In the evolutionary history of vertebrates, the emergence of myelin has made the transmission of neural signals much faster, and if humans evolve like invertebrate squid, the vertebral diameter of humans may be thicker than that of giant red fir trees. Insulating myelin sheaths encapsulate nerve axons, thereby allowing rapid conduction of action potentials between neurons, and in addition, myelin sheaths can also provide metabolic support, physical protection, and trophic factors for neuronal axons, thereby preventing axonal degeneration. In the central nervous system, myelin is generated by oligodendrocytes, which are differentiated from oligodendrocyte precursor cells (OPC). In some demyelinating diseases, such as multiple sclerosis and white matter lesions, there are many OPCs in the lesion, but they cannot differentiate into mature oligodendrocytes, and our understanding of OPC differentiation to myelinate is still not deep enough, therefore, in-depth exploration of the factors of OPC differentiation is very important for the treatment of these diseases.

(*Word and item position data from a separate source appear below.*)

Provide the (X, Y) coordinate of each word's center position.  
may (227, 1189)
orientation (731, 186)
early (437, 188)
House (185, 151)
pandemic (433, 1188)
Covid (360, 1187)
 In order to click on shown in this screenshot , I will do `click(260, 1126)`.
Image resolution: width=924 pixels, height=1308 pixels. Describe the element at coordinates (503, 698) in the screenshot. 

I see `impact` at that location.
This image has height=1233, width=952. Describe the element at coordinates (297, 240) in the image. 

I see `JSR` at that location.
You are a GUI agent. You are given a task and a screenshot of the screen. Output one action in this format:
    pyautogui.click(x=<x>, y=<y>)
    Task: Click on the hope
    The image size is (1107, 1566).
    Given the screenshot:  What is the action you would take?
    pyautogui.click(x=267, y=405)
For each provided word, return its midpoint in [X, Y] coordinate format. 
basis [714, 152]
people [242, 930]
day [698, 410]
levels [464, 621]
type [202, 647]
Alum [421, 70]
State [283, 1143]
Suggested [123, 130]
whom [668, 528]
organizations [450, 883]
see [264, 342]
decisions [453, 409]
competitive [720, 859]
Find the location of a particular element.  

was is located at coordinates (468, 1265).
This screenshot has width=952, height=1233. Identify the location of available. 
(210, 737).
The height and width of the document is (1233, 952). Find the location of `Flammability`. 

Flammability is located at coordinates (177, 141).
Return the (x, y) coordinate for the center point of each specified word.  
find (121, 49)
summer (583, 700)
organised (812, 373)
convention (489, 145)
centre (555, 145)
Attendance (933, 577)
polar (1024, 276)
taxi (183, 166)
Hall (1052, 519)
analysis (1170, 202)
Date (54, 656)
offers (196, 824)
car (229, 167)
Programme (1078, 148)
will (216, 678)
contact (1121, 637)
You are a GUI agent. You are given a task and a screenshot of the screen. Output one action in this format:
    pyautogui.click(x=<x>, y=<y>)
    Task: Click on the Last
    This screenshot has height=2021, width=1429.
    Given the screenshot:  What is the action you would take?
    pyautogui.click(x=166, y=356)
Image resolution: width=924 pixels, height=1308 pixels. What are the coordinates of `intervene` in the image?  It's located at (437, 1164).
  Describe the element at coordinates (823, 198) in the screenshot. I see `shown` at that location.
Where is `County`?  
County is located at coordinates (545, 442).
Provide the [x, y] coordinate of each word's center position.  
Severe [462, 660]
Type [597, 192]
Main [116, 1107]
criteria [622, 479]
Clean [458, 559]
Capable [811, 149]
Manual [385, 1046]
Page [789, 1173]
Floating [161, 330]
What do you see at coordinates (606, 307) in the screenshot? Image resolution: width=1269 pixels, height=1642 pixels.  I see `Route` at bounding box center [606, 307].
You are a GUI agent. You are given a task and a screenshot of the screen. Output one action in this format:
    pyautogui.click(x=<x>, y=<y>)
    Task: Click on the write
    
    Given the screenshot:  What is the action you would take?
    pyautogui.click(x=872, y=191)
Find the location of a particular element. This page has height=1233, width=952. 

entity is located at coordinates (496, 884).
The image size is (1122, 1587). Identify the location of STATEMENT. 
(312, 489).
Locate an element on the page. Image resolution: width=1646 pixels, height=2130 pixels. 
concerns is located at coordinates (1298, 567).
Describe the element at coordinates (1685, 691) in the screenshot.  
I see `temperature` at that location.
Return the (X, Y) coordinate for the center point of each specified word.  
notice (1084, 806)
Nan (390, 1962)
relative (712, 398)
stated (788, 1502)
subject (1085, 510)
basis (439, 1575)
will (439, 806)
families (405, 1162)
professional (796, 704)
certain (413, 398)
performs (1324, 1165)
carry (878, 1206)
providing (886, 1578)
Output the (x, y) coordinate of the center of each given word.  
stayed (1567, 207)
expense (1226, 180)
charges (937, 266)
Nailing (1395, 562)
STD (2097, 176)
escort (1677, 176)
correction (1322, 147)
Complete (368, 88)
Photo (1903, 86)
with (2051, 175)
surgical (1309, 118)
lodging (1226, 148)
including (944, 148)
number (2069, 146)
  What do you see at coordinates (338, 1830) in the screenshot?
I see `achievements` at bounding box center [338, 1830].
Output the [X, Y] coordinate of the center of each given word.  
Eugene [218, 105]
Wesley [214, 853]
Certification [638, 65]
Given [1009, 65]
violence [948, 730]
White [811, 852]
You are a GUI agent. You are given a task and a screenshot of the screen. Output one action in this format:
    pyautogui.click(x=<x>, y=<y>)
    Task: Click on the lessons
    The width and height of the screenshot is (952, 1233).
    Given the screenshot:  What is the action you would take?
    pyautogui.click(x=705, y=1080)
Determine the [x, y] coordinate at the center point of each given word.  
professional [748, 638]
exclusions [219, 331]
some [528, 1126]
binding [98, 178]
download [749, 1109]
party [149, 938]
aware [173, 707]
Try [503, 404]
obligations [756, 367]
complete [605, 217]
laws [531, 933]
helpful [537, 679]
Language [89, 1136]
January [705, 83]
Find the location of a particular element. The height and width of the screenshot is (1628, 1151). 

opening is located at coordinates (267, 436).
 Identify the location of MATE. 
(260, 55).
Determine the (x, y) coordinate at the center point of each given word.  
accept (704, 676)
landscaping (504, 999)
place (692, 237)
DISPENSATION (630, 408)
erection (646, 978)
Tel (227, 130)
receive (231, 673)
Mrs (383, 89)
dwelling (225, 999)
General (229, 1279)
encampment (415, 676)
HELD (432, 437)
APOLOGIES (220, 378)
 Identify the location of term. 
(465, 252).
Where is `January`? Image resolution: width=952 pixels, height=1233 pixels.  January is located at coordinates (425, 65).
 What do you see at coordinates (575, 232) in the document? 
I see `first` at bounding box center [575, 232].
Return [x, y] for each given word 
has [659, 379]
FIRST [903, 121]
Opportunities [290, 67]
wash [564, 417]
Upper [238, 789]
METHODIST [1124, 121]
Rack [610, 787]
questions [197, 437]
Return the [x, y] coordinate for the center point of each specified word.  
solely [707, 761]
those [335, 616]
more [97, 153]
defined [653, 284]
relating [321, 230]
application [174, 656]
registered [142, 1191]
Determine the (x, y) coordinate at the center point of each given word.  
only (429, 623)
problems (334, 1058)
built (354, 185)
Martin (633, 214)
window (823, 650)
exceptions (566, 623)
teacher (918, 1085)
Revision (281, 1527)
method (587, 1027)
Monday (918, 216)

The surface area of oligodendrocytes becomes thousands of times larger during differentiation and needs to undergo very active cargo transport. COPII mediates the transport of membrane proteins and soluble proteins from the endoplasmic reticulum to the Golgi apparatus, and abnormal function of COPII inhibits protein secretion and has effects on cell differentiation and homeostasis, and many studies have shown a link between COPII components and human diseases, such as Sec31 mutations leading to severe neurological syndromes. However, the physiological functions and underlying mechanisms of COPII components in oligodendrocyte differentiation and myelination are currently unknown.

Recently, for the first time, researchers have discovered that COPII-mediated autocrine plays an important function in oligodendrocyte differentiation and remyelination, providing new ideas for the treatment of demyelination-related diseases.

In this study, the authors first confirmed that COPII-mediated membrane vesicle transport facilitates myelination using membrane vesicle transport drugs, and inhibition of COPII membrane vesicle transport leads to reduced remyelination ability. The authors then constructed conditional knockout mice for the COPII protein Sec13, which is required for OPC differentiation to form myelin, as confirmed in vivo, in the environment, and in the process of myelin damage repair in mice.

Mechanistically, the authors demonstrated that Sec13 could participate in the process of myelination through autocrine secretion of PTN. The authors found that conditioned medium from differentiated oligodendrocytes could promote OPC differentiation, and using liquid chromatography mass spectrometry, increased secreted proteins were detected during OPC differentiation, and loss of Sec13 resulted in decreased secretion of these proteins. Among the secreted proteins regulated by Sec13, PTN can significantly promote the differentiation of OPC after being secreted, while PTN with mutated signal peptide cannot be secreted to play a promoting role, and the secretion of PTN depends on Sec13. In addition, PTN can replenish the phenotype of abnormal OPC differentiation brought about by Sec13 knockdown, illustrating that Sec13 regulation of myelination is mainly achieved through the secretion of PTN. Through co-immunoprecipitation and western blot experiments, it was found that PTN acts on the cell membrane receptor PTPRZ1, causing phosphorylation of P190, which promotes myelination.

Finally, in a model of lysophosphatide-induced myelin injury, the authors found that PTN expression was upregulated after myelin injury. Viral knockdown of PTN expression inhibits remyelination progression; in contrast, overexpression of PTN, can promote the rate of remyelination. The study addresses the physiological function of COPII-mediated membrane vesicle trafficking during myelination by primary cells and mouse models, pointing to the PTN-PTPRZ1 pathway as a possible therapeutic target for demyelinating diseases.